Um encontro surreal entre os imperadores Pedro I e Pedro II é o ponto de partida de Pedro e o Imperador, HQ que une o roteiro do brasileiro Batista e ilustrações da portuguesa Joana Afonso. A obra integra as comemorações do Bicentenário da Independência, faz parte do Programa Brasil em Quadrinhos, criado em 2019 pelo Ministério das Relações Exteriores – Itamaraty, com apoio e produção da Bienal de Quadrinhos de Curitiba, e é fruto de uma coedição entre as editoras Lote 42, do Brasil, e Polvo, de Portugal.
Pedro e o Imperador foi lançado em 19 de outubro na Feira do Livro de Frankfurt (Alemanha) e no domingo 23 na AmadoraBd, maior festival de quadrinhos de Portugal.
Os traços envolventes de Joana e o argumento que contorciona a história oficial com ironia e surrealismo são marcas presentes em Pedro e o Imperador. Ambientada entre 1871 e 1891, a HQ reproduz um encontro fictício e íntimo entre os Pedros, I e II, para discutir os caminhos de um império em frangalhos.
“Me encantei pela história do órfãozinho chamado Pedro II. Ele não pôde escolher nada. Para ele, era natural ser rei. E termina sua vida não achando a monarquia grande coisa. A obra é sobre ser ‘brasileiro’ nos novos tempos que sopravam”, diz Batista, cartunista, músico e produtor editorial mineiro.

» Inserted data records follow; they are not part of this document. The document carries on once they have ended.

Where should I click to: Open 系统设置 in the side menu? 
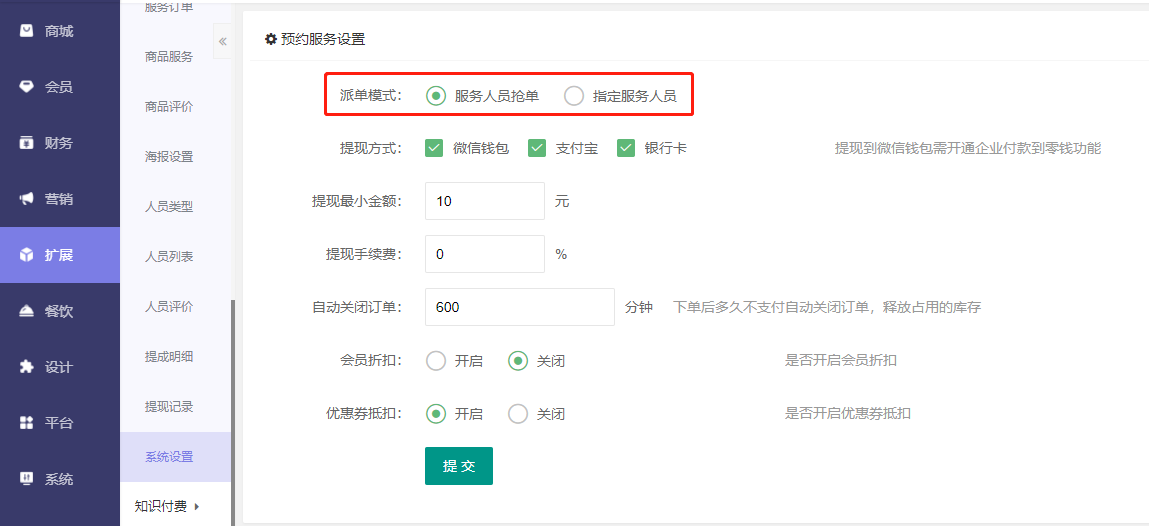pos(169,457)
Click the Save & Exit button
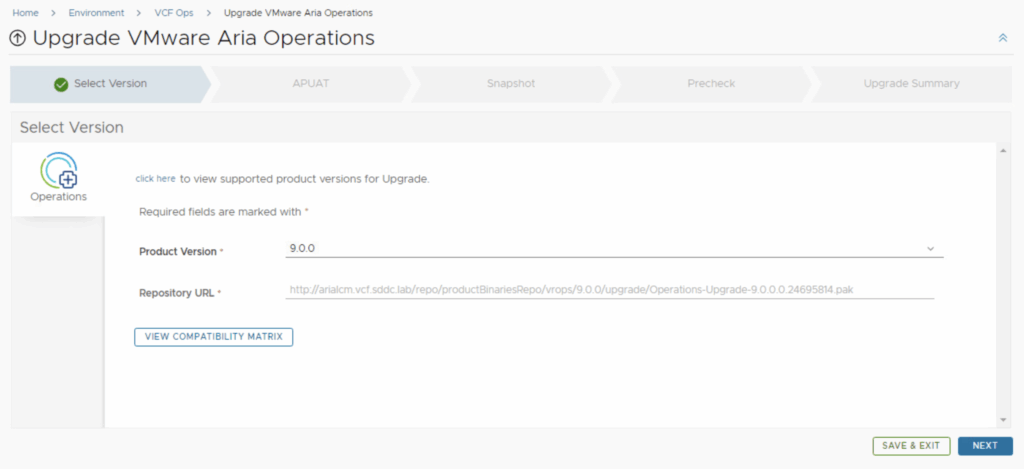Viewport: 1024px width, 469px height. 911,446
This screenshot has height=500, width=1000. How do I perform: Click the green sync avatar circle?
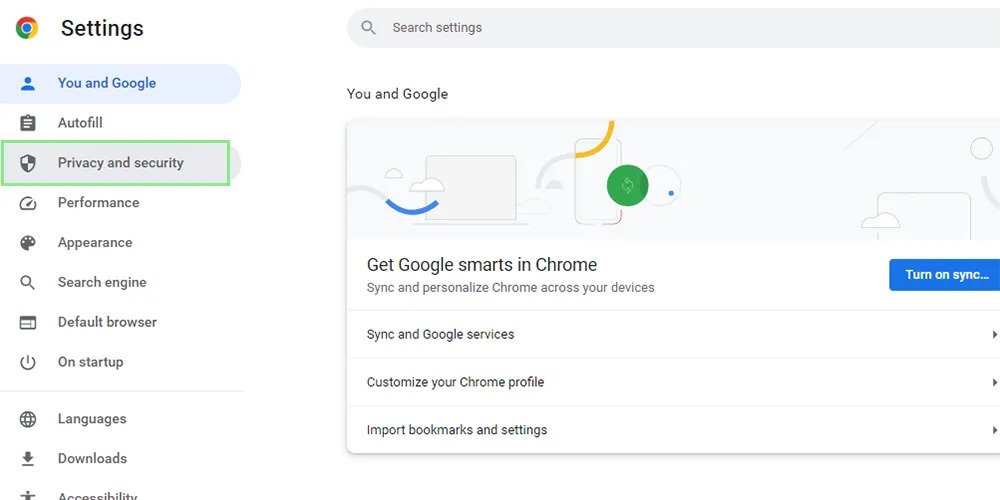pyautogui.click(x=627, y=185)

Em determinado momento da história, Pedro I se vê num momento de incerteza, devido à pressão do cargo e das mudanças sociais pelas quais passava o império. É um episódio histórico, em que Batista se aprofundou para discutir também a crise da masculinidade no século 21, algo exemplificado, de uma forma ou de outra, até de forma política por estes tempos.
“Há tempos tenho interesse especial pela vida masculina, principalmente quando ficam velhos. Sobre os problemas do homem em ser homem numa sociedade machista. A experiência feminina se descobre rápido, e diz logo a que veio. O homem segue à mercê da história, e às vezes fica num troninho imaginário”, conta o artista, também coeditor da revista de quadrinhos “A Zica” desde 2014.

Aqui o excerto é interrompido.